Quali sono gli effetti che il Covid ha prodotto sul mercato?
“I modelli di consumo sono cambiati in modo repentino e completamente inatteso a causa dalla pandemia. Fortunatamente, le aziende del food avevano già avviato da tempo un rimodulazione di gamme, prodotti e formati per rispondere a un crescente bisogno di flessibilità, sia da parte del cliente finale sia dal lato degli attori della filiera. Così come è partito in tempi non sospetti lo sviluppo di azioni concrete per la riduzione degli sprechi“.
La differenziazione dei prodotti dovrà tenere contro anche dell’imponente crescita del delivery nella ristorazione?
“Personalmente, non credo che il delivery sostituirà la voglia di vivere il fuori casa. L’Horeca ripartirà molto velocemente quando la gente potrà tornare a uscire e andare al ristorante a consumare le eccellenze italiane. Ma il mercato sarà sempre più segmentato e le aziende dovranno differenziare, sia per soddisfare nuove esigenze di consumo, come la sviluppata attenzione ai concetti di healthy e valori nutrizionali, sia in termini di prezzo e formato.
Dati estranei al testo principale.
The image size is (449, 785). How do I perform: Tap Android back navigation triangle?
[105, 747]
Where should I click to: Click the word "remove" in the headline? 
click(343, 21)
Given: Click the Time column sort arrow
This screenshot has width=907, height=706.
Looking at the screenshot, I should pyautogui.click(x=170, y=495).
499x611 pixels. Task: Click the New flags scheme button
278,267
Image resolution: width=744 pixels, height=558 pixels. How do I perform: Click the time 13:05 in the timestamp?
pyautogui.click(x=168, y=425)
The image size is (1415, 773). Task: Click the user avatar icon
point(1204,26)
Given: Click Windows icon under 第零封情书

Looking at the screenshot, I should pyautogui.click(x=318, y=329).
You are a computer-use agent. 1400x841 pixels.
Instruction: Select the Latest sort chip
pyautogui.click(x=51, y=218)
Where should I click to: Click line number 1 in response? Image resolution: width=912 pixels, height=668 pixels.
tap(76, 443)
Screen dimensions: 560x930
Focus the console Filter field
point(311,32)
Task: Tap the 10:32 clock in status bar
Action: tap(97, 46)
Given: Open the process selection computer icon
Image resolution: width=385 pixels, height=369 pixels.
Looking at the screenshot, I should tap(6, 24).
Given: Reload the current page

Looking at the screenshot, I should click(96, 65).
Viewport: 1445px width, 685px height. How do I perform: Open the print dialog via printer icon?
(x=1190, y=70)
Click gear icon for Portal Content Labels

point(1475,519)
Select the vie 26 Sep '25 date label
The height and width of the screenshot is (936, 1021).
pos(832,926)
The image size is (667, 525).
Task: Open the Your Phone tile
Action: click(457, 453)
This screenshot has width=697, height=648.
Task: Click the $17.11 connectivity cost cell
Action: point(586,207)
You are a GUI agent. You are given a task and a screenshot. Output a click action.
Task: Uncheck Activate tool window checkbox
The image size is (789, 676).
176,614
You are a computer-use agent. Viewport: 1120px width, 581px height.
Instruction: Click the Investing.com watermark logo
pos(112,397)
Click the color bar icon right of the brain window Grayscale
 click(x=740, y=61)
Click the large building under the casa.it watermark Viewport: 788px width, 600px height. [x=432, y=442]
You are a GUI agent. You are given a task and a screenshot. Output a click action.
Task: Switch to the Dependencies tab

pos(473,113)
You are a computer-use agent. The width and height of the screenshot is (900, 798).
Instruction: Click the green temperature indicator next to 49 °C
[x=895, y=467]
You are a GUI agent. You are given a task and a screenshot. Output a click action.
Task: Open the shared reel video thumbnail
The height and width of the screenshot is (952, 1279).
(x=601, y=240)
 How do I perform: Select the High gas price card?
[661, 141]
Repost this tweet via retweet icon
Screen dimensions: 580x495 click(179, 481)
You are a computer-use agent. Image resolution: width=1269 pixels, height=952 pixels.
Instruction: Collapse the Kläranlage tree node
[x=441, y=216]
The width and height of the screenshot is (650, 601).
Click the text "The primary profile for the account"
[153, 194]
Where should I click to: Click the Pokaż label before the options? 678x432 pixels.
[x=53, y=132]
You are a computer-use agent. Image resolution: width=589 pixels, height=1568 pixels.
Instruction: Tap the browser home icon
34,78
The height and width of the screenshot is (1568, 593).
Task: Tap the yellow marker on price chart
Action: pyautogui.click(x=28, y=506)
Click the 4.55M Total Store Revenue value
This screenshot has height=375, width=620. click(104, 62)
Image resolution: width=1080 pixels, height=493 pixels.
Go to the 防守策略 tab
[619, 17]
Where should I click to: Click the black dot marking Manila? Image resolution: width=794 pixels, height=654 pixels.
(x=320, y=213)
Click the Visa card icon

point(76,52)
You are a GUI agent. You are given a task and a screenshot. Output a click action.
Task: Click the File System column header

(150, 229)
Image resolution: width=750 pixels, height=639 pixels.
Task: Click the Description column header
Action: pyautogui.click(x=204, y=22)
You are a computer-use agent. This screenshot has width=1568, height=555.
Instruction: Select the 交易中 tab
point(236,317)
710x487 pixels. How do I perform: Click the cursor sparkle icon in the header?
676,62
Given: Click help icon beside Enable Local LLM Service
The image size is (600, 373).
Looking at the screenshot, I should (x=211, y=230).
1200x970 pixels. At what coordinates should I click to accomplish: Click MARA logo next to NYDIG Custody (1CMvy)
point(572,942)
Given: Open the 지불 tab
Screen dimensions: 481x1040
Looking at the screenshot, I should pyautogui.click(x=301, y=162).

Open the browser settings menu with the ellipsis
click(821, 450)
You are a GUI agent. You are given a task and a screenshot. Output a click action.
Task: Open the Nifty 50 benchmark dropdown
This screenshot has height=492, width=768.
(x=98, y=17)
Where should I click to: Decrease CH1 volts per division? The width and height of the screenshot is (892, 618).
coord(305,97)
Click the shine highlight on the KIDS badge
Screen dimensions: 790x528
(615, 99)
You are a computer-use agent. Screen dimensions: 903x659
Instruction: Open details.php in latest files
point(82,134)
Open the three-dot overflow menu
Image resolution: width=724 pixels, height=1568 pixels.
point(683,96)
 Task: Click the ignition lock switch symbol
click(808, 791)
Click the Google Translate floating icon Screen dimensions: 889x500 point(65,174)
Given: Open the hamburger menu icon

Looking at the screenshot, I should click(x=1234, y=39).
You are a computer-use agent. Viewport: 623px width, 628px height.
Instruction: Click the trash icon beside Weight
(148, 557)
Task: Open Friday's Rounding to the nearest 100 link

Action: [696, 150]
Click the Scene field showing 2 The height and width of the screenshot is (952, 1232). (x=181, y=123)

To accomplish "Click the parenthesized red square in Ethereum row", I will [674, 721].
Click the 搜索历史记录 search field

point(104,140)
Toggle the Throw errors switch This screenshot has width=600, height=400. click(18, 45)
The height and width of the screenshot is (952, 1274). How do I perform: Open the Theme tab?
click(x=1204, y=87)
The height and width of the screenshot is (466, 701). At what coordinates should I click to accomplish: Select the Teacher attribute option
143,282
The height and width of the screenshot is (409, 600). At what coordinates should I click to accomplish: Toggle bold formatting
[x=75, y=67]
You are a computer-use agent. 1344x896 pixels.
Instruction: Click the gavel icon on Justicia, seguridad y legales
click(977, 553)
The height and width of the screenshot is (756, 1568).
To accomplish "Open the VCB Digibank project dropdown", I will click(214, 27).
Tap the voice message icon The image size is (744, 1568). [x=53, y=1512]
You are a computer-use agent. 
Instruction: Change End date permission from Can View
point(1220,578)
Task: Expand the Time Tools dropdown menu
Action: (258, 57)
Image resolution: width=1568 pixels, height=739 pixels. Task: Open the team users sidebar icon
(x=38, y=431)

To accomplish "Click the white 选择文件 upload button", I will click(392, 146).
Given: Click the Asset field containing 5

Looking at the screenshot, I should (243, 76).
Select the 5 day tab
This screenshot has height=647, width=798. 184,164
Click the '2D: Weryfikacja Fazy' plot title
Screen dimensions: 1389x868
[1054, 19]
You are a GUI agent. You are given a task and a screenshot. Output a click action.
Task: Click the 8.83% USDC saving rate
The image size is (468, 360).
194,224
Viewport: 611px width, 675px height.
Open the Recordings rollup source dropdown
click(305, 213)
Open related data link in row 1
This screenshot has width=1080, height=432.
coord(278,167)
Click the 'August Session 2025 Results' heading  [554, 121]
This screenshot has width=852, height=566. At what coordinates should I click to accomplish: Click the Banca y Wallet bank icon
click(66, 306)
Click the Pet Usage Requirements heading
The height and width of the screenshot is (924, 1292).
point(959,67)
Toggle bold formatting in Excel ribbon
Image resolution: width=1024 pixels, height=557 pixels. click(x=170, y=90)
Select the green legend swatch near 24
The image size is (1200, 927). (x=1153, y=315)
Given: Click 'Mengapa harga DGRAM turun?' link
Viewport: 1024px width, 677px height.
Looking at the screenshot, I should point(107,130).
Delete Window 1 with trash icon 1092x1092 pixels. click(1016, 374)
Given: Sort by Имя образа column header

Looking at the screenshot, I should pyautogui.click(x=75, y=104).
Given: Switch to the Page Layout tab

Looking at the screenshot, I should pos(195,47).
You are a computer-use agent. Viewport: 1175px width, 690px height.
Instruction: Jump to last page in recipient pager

Il canale discount per esempio ha aumentato i suoi volumi di vendita in un paese che oggi ha meno potere di spesa di quello del pre-Covid“.
Quanto pesa il boom dell’e-commerce sulle strategie competitive?
“Il commercio elettronico è stato il fenomeno più dirompente per il tessuto aziendale italiano. Il ricorso senza precedenti a questo canale ha portato un cambiamento che sarà sistemico anche dopo la pandemia e per questo gli investimenti per adeguarsi al trend sono stati considerevoli. Ma mentre le grandi imprese erano già partite da tempo, il tema è critico per la piccola-media impresa. Federalimentare rappresenta 6.850 imprese e il 95% ha meno di nove dipendenti e questo segmento ha dovuto adeguarsi in fretta al digitale per competere“.
Un’altra “novità” è la riscoperta dei negozi di prossimità e l’acquisto di prodotti locali. Anche questo richiede un adattamento per le imprese produttrici?
“L’industria alimentare deve compiere uno sforzo nel reperimento e nella promozione delle materie prime del territorio. È una strada obbligata e marcata ancora più in quest’epoca. E il negozio di prossimità punta a valorizzare questo tipo di offerta. Il trend è destinato a restare anche nel post-pandemia a sfavore, ad esempio, degli ipermercati che già nel 2020 hanno evidenziato un segno negativo del 2,7%. E, dunque, le aziende dovranno anche adeguare la propria rete di vendita, così come la logistica e la distribuzione, in questa direzione. E investire in sostenibilità“.
Sostenibilità, un’altra delle parole chiave del rilancio…
“Un impegno inderogabile. Fatto di riduzione dell’utilizzo dell’acqua, del rumore, delle polveri e del ripensamento del confezionamento dei prodotti con packaging studiati per essere più leggeri, meno ingombranti e con un ridotto o nullo uso della plastica“.
Tutte queste innovazioni e questi investimenti però bisogna farli senza l’Horeca, il canale con le marginalità più alte. Come ci si riesce? E per quanto il gioco è sostenibile?
“Il nostro è un settore con una storia che viene da lontano, fatto di realtà strutturate e capaci di reggere momenti di crisi come questo. Per di più i nostri associati si stanno facendo carico di riduzioni consistenti della redditività senza scaricarli sul prodotto e, quindi, sui consumatori. Per quanto tempo possa durare non lo so. Ma vediamo un futuro roseo perché abbiamo la convinzione che Horeca ed export torneranno presto a marciare più veloci di prima“.